Extract: Begin

These are not technical, official, or medical terms.  I made them up just now, but they seemed right in light of my current pondering.  You might wonder what caused this topic.  Simple answer.  After many, many months of applications, planning approval, permits, construction and delays, a new gas station opened in town with a built-in Dunkin Donuts.

I love Dunkin Donuts.  Won’t touch a Krispy Kreme product because I think they’re overly sweet to the point of gross, and I find that most supermarket doughnuts are flavorless, textureless fluff rings, but a Dunkin Doughnut makes my taste buds sit up and sing.

I am pleased and proud to say that the local DD has been open for at least three whole days and I’m yet to steer into the drive-through and cave into temptation.  This is harder temptation to resist than most people can imagine, but I’m soldiering through and have been successful so far.

It got me thinking about eating habits and associations.  Prior to this week, I only saw Dunkin Donuts on my way out of the Keys.  They have one in Key Largo and another in Florida City, both of which I have to pass when I go up the Keys.  There’s only one road, so temptation must be faced.  For years, I always stopped at the one in Florida City.  It made for a good bathroom break and a good place to get some hot tea for the road.  Unfortunately, I’m not one of those people who can order only the tea and leave.  I usually got their beverage plus two doughnuts deal and happily chomped down on those fried, sweet confections.  Yum.

Extract: End
Records shown: Begin

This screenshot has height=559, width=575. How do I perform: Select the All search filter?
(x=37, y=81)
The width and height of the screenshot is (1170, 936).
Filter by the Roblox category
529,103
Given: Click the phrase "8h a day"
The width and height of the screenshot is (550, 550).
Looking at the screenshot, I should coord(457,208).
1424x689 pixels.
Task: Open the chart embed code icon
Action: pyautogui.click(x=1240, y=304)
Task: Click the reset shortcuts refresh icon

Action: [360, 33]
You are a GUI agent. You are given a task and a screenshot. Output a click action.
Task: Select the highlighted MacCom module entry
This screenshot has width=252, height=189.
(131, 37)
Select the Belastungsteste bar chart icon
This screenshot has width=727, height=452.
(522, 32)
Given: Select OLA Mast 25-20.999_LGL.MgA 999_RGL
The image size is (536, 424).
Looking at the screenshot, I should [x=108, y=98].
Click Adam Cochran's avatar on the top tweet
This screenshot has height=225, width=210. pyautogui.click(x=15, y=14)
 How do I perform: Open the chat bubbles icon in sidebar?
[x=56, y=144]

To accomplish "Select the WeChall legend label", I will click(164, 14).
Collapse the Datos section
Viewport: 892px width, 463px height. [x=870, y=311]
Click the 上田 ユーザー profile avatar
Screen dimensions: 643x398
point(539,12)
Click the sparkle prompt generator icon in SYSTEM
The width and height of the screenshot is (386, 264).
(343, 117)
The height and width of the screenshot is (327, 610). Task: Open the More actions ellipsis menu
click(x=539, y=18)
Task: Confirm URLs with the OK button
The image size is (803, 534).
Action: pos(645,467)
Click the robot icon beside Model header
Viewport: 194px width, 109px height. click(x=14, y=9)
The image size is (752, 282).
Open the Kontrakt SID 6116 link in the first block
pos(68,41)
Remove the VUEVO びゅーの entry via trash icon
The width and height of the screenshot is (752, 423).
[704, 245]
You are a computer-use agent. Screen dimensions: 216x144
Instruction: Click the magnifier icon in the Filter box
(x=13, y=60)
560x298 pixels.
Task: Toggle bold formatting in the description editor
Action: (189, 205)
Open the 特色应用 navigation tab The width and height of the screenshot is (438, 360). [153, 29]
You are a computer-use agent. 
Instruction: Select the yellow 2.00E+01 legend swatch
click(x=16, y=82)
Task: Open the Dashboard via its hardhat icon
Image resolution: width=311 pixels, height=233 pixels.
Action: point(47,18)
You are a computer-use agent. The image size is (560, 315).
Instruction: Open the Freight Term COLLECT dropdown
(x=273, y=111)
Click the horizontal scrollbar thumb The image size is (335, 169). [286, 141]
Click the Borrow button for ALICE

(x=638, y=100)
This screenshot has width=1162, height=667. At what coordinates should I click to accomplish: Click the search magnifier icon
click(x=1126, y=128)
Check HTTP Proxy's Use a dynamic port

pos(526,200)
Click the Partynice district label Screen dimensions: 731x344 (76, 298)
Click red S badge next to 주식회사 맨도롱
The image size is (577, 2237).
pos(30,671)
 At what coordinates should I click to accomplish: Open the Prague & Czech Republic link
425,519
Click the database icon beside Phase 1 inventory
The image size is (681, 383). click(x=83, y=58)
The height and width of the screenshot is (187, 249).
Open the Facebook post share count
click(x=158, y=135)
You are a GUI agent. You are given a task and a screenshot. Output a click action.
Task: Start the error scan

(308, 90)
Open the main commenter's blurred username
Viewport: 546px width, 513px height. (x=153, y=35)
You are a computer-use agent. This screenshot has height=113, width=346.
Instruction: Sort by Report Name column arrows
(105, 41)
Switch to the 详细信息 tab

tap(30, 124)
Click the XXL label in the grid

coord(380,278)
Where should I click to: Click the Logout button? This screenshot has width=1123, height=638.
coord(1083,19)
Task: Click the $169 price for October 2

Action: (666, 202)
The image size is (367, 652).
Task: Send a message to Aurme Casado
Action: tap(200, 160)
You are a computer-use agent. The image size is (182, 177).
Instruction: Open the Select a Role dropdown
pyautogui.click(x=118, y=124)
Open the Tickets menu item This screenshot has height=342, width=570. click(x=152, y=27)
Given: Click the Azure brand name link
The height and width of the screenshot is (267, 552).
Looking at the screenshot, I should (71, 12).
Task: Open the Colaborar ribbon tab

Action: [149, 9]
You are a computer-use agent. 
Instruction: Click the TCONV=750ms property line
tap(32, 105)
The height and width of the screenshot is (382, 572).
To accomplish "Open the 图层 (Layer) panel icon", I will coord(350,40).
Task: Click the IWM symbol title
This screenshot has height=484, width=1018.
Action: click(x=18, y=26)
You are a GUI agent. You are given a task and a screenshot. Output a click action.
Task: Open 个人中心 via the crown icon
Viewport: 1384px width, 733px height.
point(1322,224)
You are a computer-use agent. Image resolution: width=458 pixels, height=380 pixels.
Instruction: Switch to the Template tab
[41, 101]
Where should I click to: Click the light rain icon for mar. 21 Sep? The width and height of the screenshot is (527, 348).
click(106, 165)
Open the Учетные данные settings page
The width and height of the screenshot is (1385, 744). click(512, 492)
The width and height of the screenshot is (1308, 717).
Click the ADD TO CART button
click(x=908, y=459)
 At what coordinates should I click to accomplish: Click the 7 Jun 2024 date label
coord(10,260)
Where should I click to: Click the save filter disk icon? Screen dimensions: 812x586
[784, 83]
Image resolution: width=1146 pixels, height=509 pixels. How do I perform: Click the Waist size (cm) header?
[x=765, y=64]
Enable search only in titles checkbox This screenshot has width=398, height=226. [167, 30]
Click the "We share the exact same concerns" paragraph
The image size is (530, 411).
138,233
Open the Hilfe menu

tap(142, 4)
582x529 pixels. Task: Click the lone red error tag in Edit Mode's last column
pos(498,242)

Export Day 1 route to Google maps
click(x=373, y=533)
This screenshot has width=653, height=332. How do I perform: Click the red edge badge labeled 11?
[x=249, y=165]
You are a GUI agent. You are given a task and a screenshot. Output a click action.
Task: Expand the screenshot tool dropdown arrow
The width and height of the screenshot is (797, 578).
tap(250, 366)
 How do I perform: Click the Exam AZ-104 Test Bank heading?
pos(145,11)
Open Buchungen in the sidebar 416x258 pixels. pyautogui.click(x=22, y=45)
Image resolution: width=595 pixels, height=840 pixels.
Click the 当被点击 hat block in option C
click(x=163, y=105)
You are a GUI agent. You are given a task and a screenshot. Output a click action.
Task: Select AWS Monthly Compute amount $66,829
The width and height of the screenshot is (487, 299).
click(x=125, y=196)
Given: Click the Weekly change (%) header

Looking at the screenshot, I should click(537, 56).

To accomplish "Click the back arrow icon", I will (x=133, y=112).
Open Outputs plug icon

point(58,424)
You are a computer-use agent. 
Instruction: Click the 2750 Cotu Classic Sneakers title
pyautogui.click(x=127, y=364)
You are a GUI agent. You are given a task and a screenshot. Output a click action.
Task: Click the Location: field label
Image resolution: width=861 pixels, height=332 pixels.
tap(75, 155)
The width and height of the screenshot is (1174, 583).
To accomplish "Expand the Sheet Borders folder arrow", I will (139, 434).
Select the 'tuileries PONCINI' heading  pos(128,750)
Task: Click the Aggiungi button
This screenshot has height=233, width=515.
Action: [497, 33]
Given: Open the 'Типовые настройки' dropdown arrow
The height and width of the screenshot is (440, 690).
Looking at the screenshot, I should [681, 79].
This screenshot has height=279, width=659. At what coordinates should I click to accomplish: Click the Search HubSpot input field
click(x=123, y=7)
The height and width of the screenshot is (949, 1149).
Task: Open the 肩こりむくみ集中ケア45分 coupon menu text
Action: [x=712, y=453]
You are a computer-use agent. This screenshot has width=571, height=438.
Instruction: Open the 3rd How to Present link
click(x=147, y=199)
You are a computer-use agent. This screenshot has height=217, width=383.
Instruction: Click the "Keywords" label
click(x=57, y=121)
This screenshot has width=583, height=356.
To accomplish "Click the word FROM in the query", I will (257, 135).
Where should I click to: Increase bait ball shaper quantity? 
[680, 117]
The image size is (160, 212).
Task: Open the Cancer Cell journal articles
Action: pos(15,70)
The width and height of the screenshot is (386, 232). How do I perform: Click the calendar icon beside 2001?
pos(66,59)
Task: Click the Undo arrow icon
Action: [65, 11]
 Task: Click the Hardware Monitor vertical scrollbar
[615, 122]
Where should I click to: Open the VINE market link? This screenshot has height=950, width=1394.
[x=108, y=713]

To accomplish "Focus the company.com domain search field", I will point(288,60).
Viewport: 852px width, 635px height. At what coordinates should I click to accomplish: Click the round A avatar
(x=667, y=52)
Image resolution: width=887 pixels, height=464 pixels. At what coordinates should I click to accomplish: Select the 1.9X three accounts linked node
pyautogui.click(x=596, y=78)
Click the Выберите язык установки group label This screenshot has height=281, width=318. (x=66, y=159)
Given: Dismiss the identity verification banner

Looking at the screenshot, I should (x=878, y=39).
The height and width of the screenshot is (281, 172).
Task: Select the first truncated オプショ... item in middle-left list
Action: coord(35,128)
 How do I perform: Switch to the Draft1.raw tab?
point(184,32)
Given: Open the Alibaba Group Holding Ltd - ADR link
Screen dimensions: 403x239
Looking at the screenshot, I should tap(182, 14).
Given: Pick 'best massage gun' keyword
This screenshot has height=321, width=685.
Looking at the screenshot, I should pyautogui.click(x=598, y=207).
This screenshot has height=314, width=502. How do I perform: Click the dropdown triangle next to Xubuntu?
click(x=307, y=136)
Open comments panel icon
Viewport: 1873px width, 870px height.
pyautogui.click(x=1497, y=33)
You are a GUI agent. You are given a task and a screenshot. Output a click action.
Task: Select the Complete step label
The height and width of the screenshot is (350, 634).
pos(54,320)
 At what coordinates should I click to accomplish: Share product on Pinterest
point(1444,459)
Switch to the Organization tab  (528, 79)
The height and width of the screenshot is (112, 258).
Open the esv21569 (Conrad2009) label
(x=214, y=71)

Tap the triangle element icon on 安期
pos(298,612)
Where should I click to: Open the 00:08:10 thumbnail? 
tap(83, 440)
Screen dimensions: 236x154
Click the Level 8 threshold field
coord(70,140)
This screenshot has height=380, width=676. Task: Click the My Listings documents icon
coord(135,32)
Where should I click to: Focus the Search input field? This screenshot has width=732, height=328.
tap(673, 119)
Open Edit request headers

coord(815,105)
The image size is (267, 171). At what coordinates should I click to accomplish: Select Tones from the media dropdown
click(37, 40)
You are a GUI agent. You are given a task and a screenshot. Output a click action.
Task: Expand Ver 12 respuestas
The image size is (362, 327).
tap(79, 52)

Records shown: End

What the task asks. Repeat the part of the doughnut post above, starting at "I am pleased" and ending at "successful so far.".

Result of this exercise.
I am pleased and proud to say that the local DD has been open for at least three whole days and I’m yet to steer into the drive-through and cave into temptation.  This is harder temptation to resist than most people can imagine, but I’m soldiering through and have been successful so far.